I was flipping through my copy of William Cleveland’s The Elements of Graphing Data the other day; it’s a book worth revisiting. I’ve always liked Cleveland’s approach to visualization as statistical analysis. His quest to ground visualization principles in the context of human visual cognition (he called it “graphical perception”) generated useful advice for designing effective graphics .
I confess I don’t always follow his advice. Sometimes it’s because I don’t agree with him, but also it’s because I use ggplot for visualization, and I’m lazy. I like ggplot because it excels at layering multiple graphics into a single plot and because it looks good; but deviating from the default presentation is often a bit of work. How much am I losing out on by this? I decided to do the work and find out.
Details of specific plots aside, the key points of Cleveland’s philosophy are:
- A graphic should display as much information as it can, with the lowest possible cognitive strain to the viewer.
- Visualization is an iterative process. Graph the data, learn what you can, and then regraph the data to answer the questions that arise from your previous graphic.
Of course, when you are your own viewer, part of the cognitive strain in visualization comes from difficulty generating the desired graphic. So we’ll start by making the easiest possible ggplot graph, and working our way from there — Cleveland style.
Let’s look at some data on household languages in the United States, according to the U.S. Census Bureau’s 2011 American Community Survey. We took a sample of just over 18,000 households, with information about state of residence and languages spoken in the home.
> summary(hdata) hh_id state hh.lang Min. : 33 California : 1987 English only :14732 1st Qu.: 376776 Texas : 1376 Spanish : 1862 Median : 751107 Florida : 1218 Other Indo-European : 843 Mean : 751033 New York : 1156 Asian/Pacific Island: 515 3rd Qu.:1120868 Illinois : 738 Other Lang. : 195 Max. :1501962 Pennsylvania: 738 (Other) :10934
The PUMS dataset that I started from can be found here. I restricted my sample to households that were non-vacant and non-institutional (meaning that I eliminated prisons, convalescent homes, etc.).
First: let’s just see the distribution of households by state:
ggplot(hdata) + geom_bar(aes(x=state), fill="gray") + coord_flip() + # reduce the font size of the y-axis tick labels theme(axis.text.y=element_text(size=rel(0.8)))
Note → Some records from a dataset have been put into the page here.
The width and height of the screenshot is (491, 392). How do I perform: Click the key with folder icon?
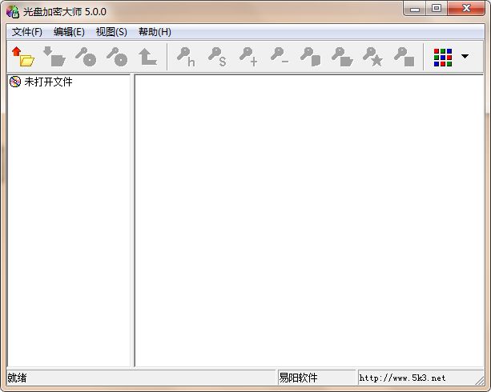coord(342,57)
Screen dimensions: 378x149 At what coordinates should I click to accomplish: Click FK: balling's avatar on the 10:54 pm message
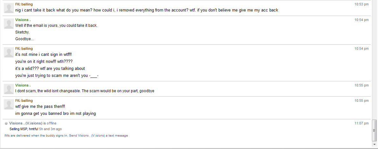9,52
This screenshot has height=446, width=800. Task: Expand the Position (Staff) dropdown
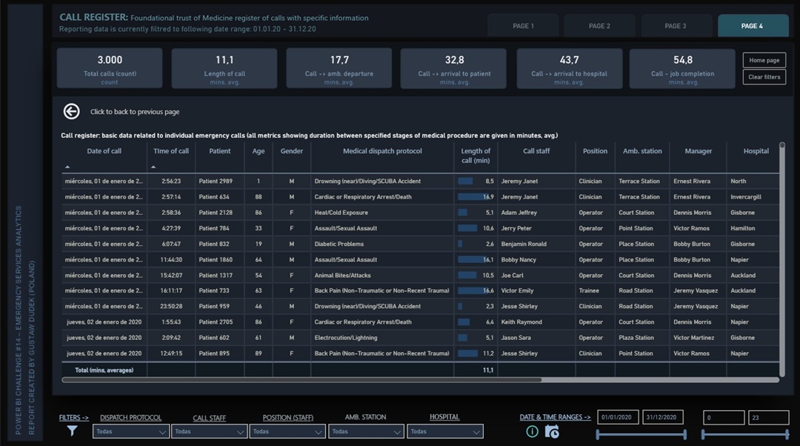pos(287,431)
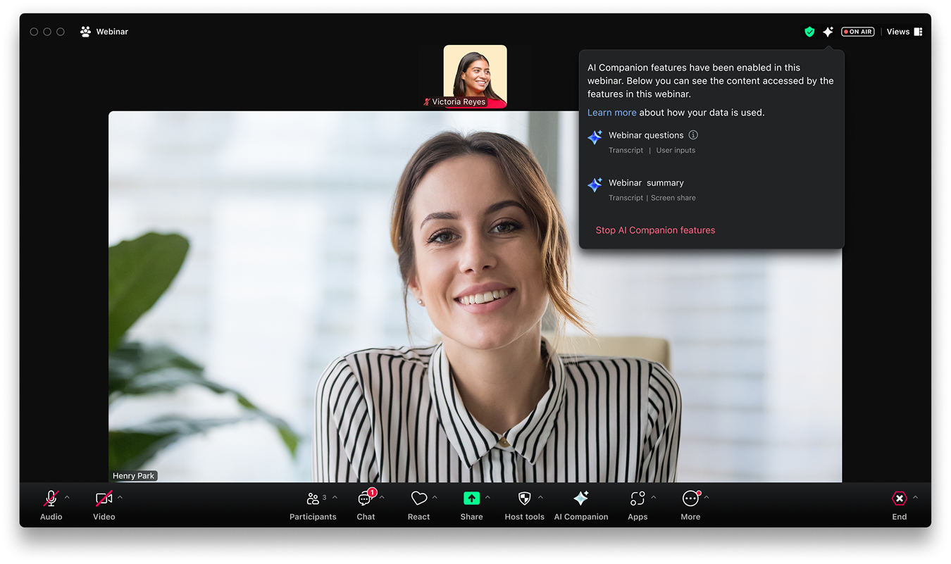
Task: Click the info icon beside Webinar questions
Action: pyautogui.click(x=692, y=134)
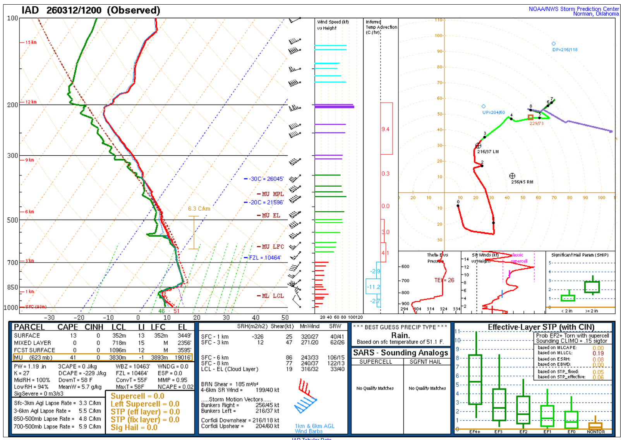Image resolution: width=621 pixels, height=440 pixels.
Task: Click the 9.4 red temp advection bar
Action: pos(386,129)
Not terribly easy to read. Cleveland would recommend sorting the states by frequency. I seem to recall that this is straightforward in base graphics (it’s been a while since I’ve used them), but ggplot sorts factor variables alphabetically by default. To change the plotting order, you have to reorder the factors.
# Reorder the state column levels to population-sorted order. hdata = transform(hdata, state=reorder(state, 1+numeric(dim(hdata)), FUN=sum)) ggplot(hdata) + geom_bar(aes(x=state), fill="gray") + coord_flip() + theme(axis.text.y=element_text(size=rel(0.8)))
Better. Now you can see the relative population order of the states at a glance. Cleveland would argue that a dotplot is even more informationally dense than this barchart. I didn’t completely buy that — the above barchart seems to tell the whole story. What else is there? But let’s try anyway.
# A dotplot: pretty close approximation to the style in Cleveland's book. # The theme arguments refer to the FINAL x and y axes, # not the pre-coord_flip axes. ggplot(hdata)+ geom_point(aes(x=state), stat="bin") + coord_flip() + theme( # remove the vertical grid lines panel.grid.major.x = element_blank() , # explicitly set the horizontal lines (or they will disappear too) panel.grid.major.y = element_line(linetype=3, color="darkgray"), axis.text.y=element_text(size=rel(0.8)) )
I admit it, there is a bit more information in this graph. It’s more obvious how much California outpaces the other states, and how much more populated even the next three states (Texas, Florida and New York) are than the remaining 46 states plus District of Columbia. And it’s a clean visual.
Let’s try something more complicated now: household language by state. The easy plot (bar chart) first.
# This is already sorted by state population. ggplot(hdata) + geom_bar(aes(x=state, fill=hh.lang)) + coord_flip() + theme(axis.text.y=element_text(size=rel(0.8)))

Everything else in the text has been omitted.